▶ _Directions_
Exclude the pictures and set down, unaltered, the lines from the one that holds "Viewport: 256px width, 304px height." through the end of the data.

=== Extracted records ===

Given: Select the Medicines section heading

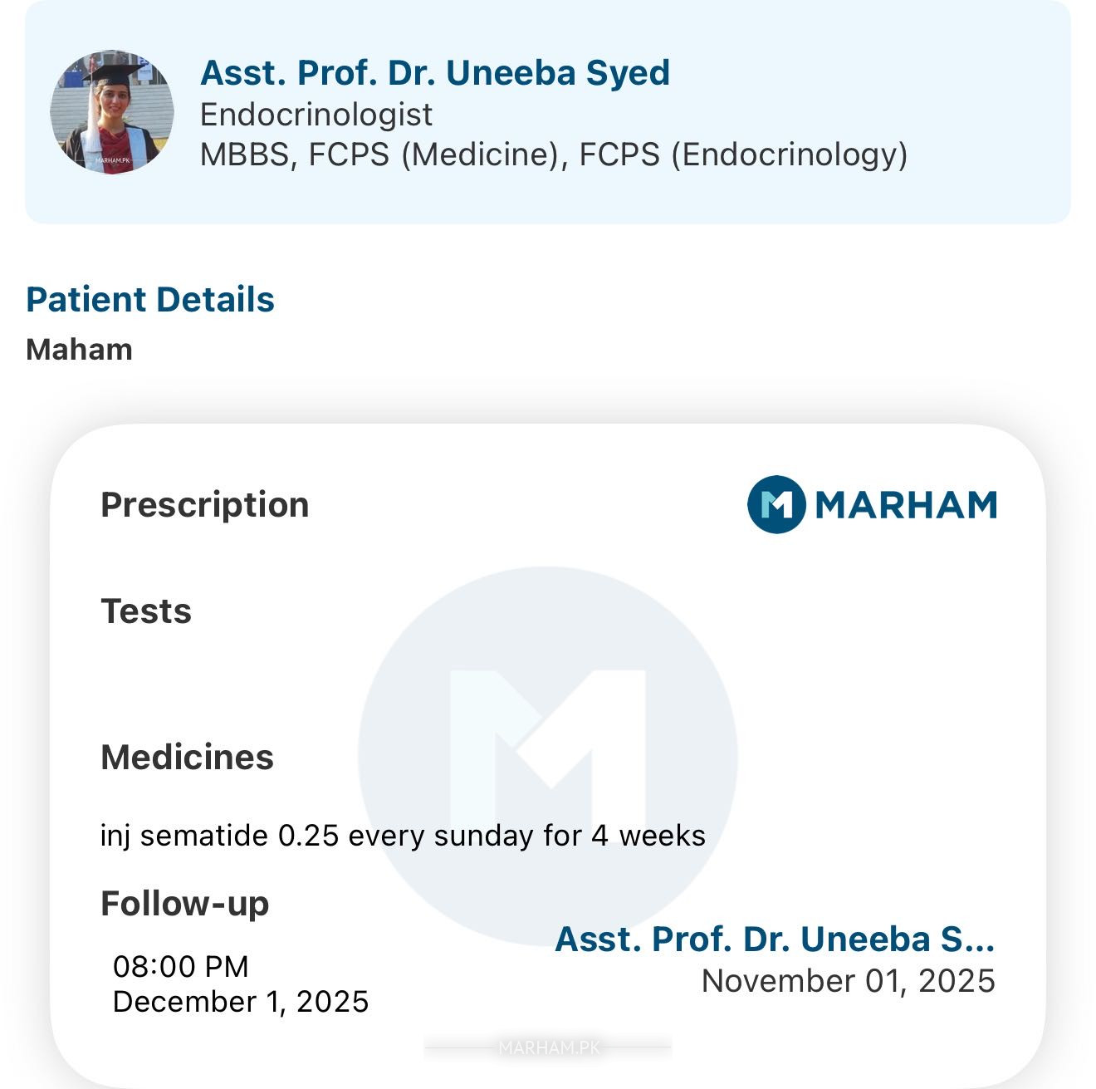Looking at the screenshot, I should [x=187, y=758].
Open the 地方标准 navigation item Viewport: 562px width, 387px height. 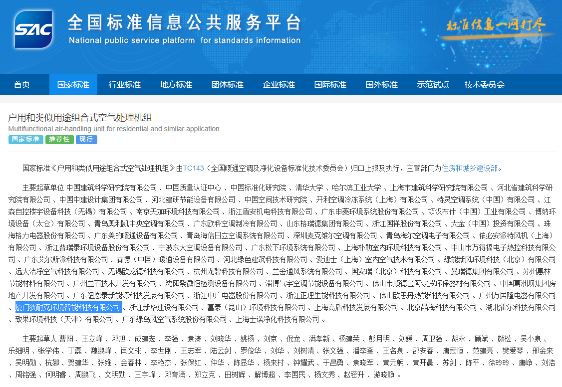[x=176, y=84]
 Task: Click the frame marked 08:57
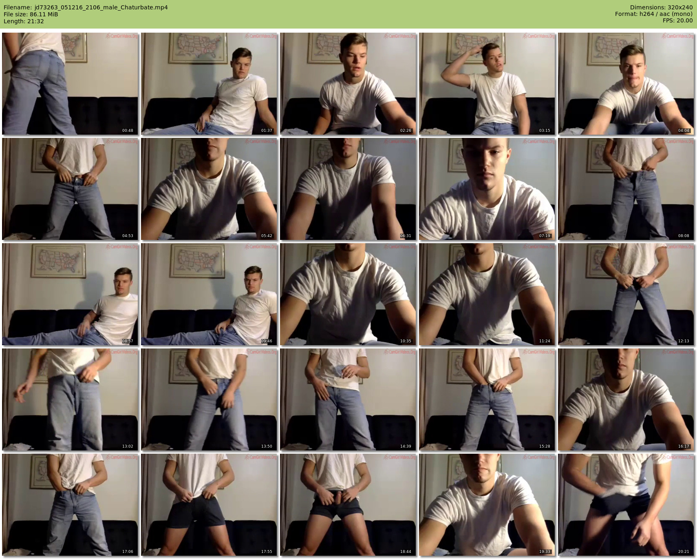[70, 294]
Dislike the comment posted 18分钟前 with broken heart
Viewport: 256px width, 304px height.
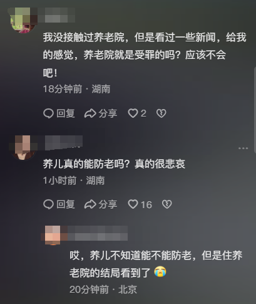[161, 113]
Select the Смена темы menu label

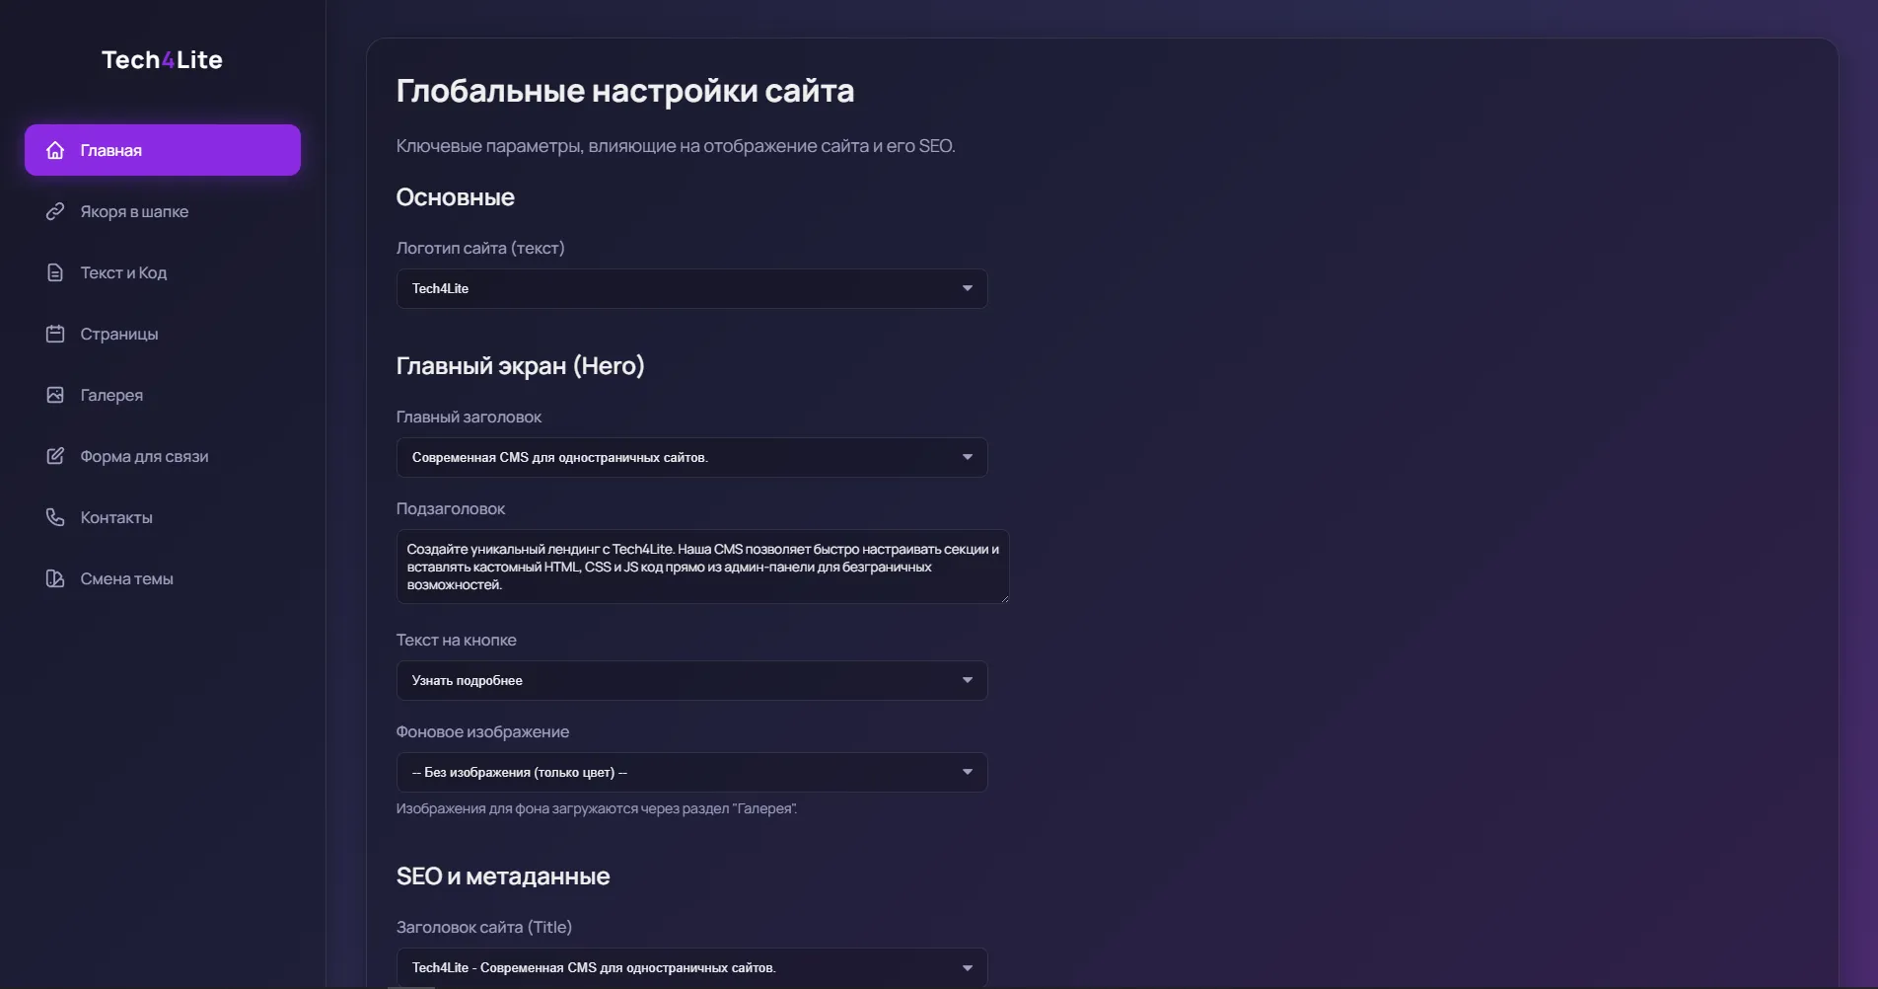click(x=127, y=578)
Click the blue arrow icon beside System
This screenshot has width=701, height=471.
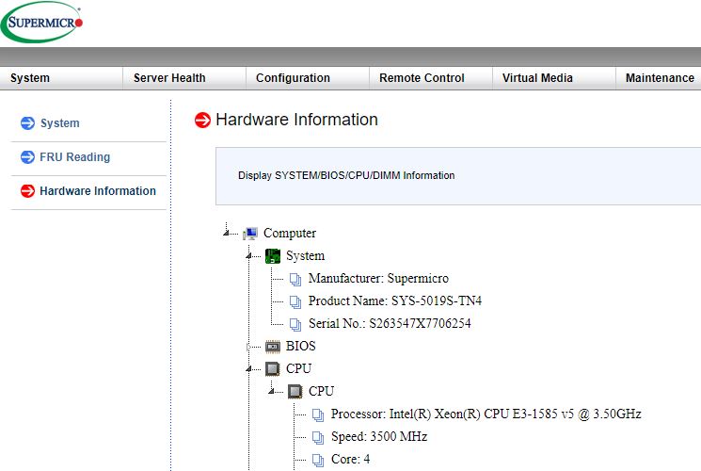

===

▶ _Response to this exercise_
Viewport: 256px width, 304px height.
[161, 113]
Select the Смена темы menu label

click(x=127, y=578)
Click the blue arrow icon beside System
This screenshot has width=701, height=471.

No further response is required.